### TRECHO FORNECIDO
De acordo com Christopher Kemp, autor de "Ouro flutuante: uma história natural (e não natural) do âmbar cinza", muitos colecionadores procuram carcaças de baleias em vez de esperar que um caroço chegue à praia.
Christopher conta uma história sobre um pescador da Tasmânia que supostamente, ao encontrar uma carcaça de baleia na costa em 1891, cortou um buraco em seu pescoço grande o suficiente para caber e depois rastejou para dentro da baleia, se contorcendo em seus intestinos em busca de um pedregulho de âmbar-cinza que estava alojado ali.
O âmbar-cinza geralmente vem em pequenos pedaços de menos de 15 gramas até 50 kg, mas um peça encontrada nas Índias Orientais Holandesas pesava cerca de 635 kg.

### DADOS PARA ANÁLISE
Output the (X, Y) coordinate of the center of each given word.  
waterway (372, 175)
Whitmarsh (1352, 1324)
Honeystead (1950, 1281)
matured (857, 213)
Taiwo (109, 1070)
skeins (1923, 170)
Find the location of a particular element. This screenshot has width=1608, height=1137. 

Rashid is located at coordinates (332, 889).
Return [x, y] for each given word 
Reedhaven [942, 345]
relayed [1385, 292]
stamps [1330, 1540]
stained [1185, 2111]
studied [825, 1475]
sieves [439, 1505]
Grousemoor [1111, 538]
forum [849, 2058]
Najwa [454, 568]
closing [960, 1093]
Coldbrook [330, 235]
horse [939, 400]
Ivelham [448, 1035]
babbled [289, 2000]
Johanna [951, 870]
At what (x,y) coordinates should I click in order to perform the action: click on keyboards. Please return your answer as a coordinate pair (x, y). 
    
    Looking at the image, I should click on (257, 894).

### ENUNCIADO DA TAREFA
Copie na íntegra o trecho sobre o âmbar-cinza que aparece acima, sem mudar nenhuma palavra nem sinal de pontuação.

### RESPOSTA AO EXERCÍCIO
De acordo com Christopher Kemp, autor de "Ouro flutuante: uma história natural (e não natural) do âmbar cinza", muitos colecionadores procuram carcaças de baleias em vez de esperar que um caroço chegue à praia.
Christopher conta uma história sobre um pescador da Tasmânia que supostamente, ao encontrar uma carcaça de baleia na costa em 1891, cortou um buraco em seu pescoço grande o suficiente para caber e depois rastejou para dentro da baleia, se contorcendo em seus intestinos em busca de um pedregulho de âmbar-cinza que estava alojado ali.
O âmbar-cinza geralmente vem em pequenos pedaços de menos de 15 gramas até 50 kg, mas um peça encontrada nas Índias Orientais Holandesas pesava cerca de 635 kg.